(Collected data entries)
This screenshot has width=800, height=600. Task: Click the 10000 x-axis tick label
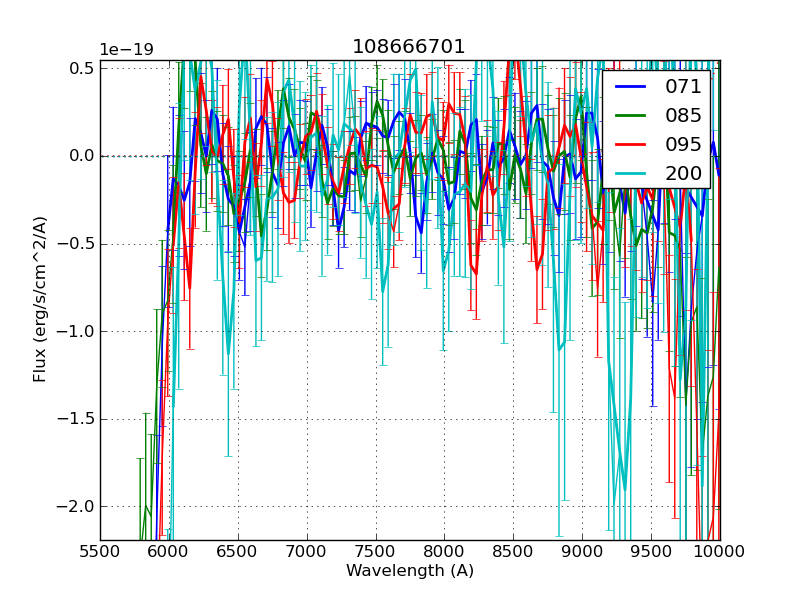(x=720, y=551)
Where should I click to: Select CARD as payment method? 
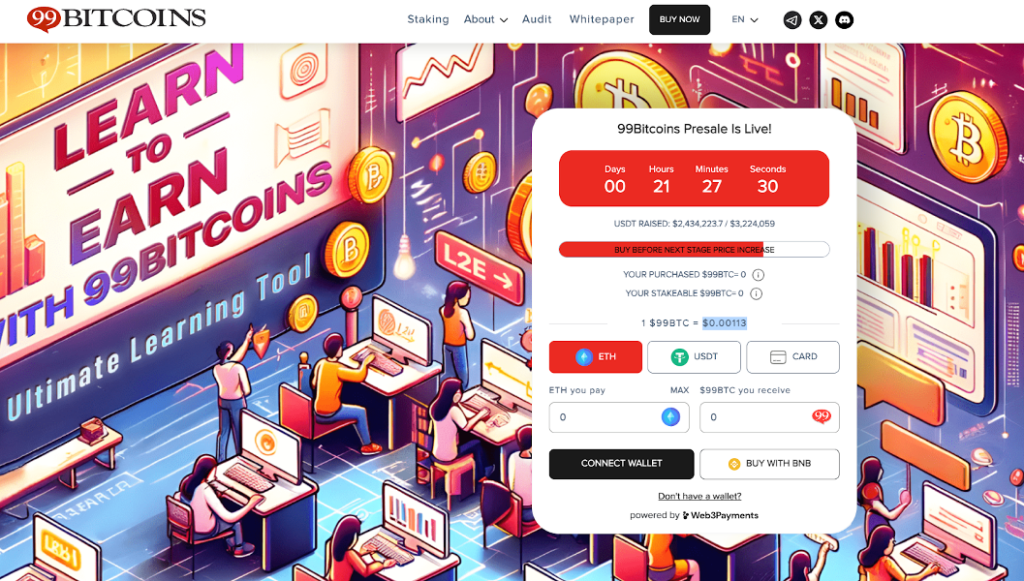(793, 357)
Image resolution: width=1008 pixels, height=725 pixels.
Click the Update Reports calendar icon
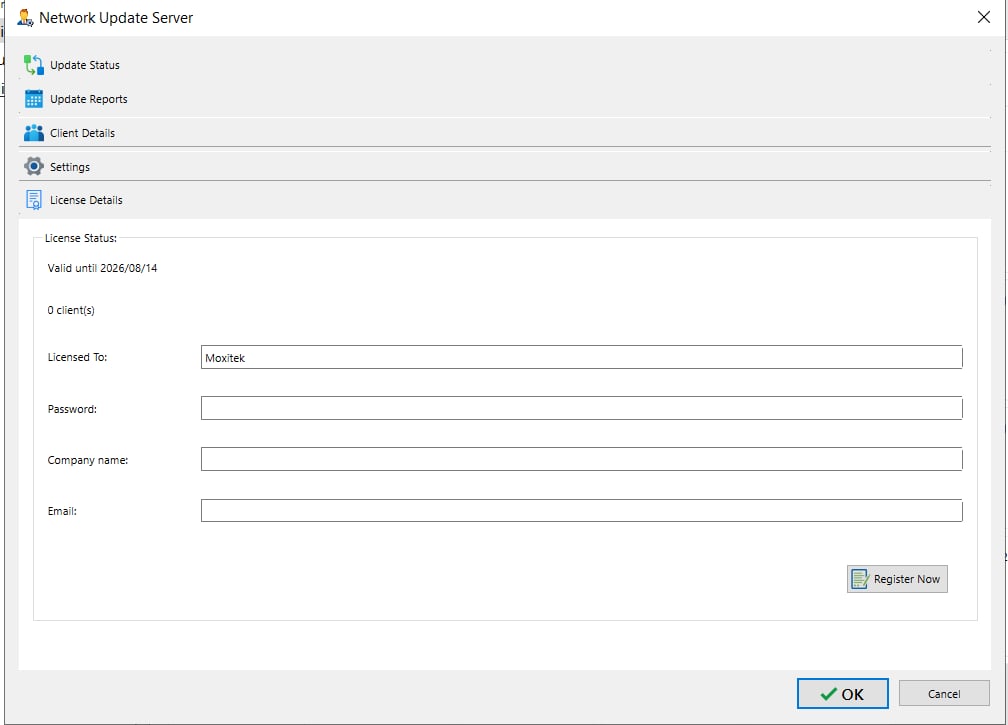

_REQUIRED WORK_. Print the records verbatim, without pictures.

_OUTPUT_.
This screenshot has width=800, height=600. Task: Click the 10000 x-axis tick label
(x=720, y=551)
Where should I click to: Select CARD as payment method? 
(793, 357)
Image resolution: width=1008 pixels, height=725 pixels.
Click the Update Reports calendar icon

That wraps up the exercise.